━━━ Supplied passage

Students push bill to bring overdose-reversal drug to all schools
Last updated 1/22/2024 at 9:43am
Concerned about drug overdoses among teenagers, Lake Washington High School seniors Theodore Meek, Joanna Lymberis, Olivia Milstein, Sophia Lymberis and Reilly Jones transformed a school assignment into a bill aimed at making opioid-reversal medication available in high schools.
"The first conversation we had was, we're gonna get this passed," Sofia Lymberis said.
Narcan, the commercial name for naloxone, is already available in Washington schools with student populations of 2,000 or more. The new legislation spearheaded by the students, Senate Bill 5804, extends the drug availability to include all K-12 public and charter schools across the state.
The bill requires all school districts to obtain and maintain at least one dose of opioid-overdose-reversal medication. Schools also are directed to develop an overdose policy.
The Lake Washington students were placed together as a group based on their shared interest.
"We really just wanted to make a change, to make an effect within the state and save kids' lives rather than just trying to get an A," Jones said.

━━━━━━
━━━ Provided information

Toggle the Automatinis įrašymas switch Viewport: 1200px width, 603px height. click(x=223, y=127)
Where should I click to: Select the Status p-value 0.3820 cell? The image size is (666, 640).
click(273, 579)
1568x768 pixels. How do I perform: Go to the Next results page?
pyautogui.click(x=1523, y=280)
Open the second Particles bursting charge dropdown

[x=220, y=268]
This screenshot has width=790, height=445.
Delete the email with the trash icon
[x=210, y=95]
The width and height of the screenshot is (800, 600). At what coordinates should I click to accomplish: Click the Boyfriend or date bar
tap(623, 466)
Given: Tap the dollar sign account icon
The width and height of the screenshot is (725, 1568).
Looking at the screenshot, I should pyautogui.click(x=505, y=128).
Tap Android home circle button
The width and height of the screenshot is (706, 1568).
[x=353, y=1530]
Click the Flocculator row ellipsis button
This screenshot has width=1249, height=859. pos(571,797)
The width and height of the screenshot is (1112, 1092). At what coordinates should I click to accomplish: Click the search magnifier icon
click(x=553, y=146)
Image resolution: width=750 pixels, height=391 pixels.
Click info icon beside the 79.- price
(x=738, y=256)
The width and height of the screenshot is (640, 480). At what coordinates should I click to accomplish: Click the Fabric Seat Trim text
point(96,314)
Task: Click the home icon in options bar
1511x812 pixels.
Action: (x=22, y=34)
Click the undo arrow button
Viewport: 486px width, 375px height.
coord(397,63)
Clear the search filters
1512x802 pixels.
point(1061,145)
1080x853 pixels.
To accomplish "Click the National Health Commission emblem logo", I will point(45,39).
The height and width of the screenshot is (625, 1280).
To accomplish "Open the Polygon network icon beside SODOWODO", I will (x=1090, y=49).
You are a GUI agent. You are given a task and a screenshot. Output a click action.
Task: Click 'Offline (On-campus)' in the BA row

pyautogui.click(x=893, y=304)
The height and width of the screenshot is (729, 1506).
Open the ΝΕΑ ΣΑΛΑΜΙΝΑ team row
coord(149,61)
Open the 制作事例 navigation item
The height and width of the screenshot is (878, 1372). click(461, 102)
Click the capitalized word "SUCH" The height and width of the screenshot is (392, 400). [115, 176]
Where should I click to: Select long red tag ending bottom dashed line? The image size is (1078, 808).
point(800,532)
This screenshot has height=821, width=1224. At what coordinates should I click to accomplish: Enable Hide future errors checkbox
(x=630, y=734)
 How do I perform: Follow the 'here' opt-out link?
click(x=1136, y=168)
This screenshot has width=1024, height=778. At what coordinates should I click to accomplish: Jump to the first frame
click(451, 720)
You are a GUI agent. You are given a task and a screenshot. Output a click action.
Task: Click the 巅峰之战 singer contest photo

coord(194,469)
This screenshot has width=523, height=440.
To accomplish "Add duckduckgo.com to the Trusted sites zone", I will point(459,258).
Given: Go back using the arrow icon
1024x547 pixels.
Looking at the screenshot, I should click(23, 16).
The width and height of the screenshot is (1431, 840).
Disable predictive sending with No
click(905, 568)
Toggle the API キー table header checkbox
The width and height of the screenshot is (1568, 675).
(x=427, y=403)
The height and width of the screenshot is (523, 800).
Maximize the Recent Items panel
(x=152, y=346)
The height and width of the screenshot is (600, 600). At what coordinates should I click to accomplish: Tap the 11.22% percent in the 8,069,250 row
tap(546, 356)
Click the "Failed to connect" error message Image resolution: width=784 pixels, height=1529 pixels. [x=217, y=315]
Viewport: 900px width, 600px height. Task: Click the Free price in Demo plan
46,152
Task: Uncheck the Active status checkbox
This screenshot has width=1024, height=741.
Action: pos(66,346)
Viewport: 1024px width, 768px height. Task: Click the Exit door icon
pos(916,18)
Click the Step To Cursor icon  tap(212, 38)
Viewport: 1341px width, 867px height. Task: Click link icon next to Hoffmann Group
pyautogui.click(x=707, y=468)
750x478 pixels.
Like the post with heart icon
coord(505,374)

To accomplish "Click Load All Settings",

━━━━━━

- [Work request]:
According to the article on Senate Bill 5804, which Washington schools already have Narcan available?

- [Exercise output]:
Washington schools with student populations of 2,000 or more.